# [Parts of the exercise]
**a.** In the text about Vladimir Konstantinovich, which of his brothers received Yaroslavl?
**b.** Carry on the account of Vladimir Konstantinovich from the point where it stops.

# [Provided text]
== Segment start ==

Prince of Uglich from 1261 to 1285

Vladimir Konstantinovich (Владимир Константинович; 1214 – 27 December 1249) was Prince of Uglich from 1218 until his death in 1249.

==Reign==
Vladimir Konstantinovich was born in 1214. He was the youngest of the three sons of Konstantin Vsevolodovich, the grand prince of Vladimir and prince of Rostov. In 1218, just before his death, Konstantin divided his patrimony between his sons: Vasilko received Rostov and likely Beloozero, while Vsevolod received Yaroslavl. Vladimir, who was four, later received Uglich.

In 1218, he attended the consecration of the Sts. Boris and Gleb Church in Rostov. In 1228, he attended the ordination of Mitrofan as bishop in Vladimir. The same year, he participated in the campaign against the Mordvins. In 1231, he attended the consecration of the Assumption Cathedral in Rostov.

In 1238, he participated in the battle of the Sit River during the Mongol conquest; he survived, and in 1244, he visited Batu Khan and was confirmed as prince of Uglich. On 27 December 1249, he died in Vladimir. His body was taken to Uglich with the presence of his cousin Alexander Nevsky. As he predeceased Sviatoslav, his children were barred from the grand princely title, according to traditional succession practices.

== Segment end ==

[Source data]
== Segment start ==

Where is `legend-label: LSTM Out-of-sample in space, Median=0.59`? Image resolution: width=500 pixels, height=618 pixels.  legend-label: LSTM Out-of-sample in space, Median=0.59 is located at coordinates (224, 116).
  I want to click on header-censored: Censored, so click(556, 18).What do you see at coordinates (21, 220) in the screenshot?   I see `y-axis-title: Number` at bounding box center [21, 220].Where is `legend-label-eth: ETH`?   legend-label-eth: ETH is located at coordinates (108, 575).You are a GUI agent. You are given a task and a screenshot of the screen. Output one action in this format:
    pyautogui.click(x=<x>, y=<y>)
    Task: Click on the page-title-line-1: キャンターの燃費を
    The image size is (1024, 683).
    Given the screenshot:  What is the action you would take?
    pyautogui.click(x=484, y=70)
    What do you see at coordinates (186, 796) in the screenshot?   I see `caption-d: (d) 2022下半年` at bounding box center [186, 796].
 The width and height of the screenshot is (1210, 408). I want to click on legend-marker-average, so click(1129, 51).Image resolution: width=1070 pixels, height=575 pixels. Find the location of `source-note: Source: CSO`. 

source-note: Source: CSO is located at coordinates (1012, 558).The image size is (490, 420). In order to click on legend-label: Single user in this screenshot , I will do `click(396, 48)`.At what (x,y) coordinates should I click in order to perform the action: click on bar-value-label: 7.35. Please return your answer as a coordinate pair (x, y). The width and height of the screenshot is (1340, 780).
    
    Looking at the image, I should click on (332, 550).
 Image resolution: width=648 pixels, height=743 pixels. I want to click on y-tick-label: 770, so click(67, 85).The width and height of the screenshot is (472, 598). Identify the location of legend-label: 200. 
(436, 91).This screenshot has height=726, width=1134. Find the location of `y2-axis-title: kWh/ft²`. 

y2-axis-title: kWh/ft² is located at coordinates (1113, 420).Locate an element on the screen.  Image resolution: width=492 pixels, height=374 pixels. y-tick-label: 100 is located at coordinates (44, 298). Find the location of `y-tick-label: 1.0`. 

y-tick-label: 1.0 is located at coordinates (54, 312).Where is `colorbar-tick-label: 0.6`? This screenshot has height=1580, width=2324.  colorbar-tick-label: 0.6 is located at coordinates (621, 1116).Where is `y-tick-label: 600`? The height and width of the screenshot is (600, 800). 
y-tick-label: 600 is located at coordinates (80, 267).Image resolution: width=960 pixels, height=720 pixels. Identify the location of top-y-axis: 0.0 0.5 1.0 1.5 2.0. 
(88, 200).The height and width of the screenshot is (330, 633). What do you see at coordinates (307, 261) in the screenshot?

== Segment end ==

# [Outputs in order]
**a.** Vsevolod received Yaroslavl.

**b.**
==Family==
In 1232, he married Nadezhda Ingvarevna (d. 1278), a princess of Ryazan. They had two sons: Andrey and Roman, princes of Uglich.

==Sources==
- Boguslavsky, Vladimir V. (2001). "Славянская энциклопедия. Киевская Русь — Московия. Т. 1: А–М"
- Feldbrugge, Ferdinand J. M. (2017). "A History of Russian Law: From Ancient Times to the Council Code (Ulozhenie) of Tsar Aleksei Mikhailovich of 1649"
- Fennell, John L. I. (2014). "The Crisis of Medieval Russia 1200-1304"
- Fennell, John L. I. (2023). "The Emergence of Moscow, 1304–1359"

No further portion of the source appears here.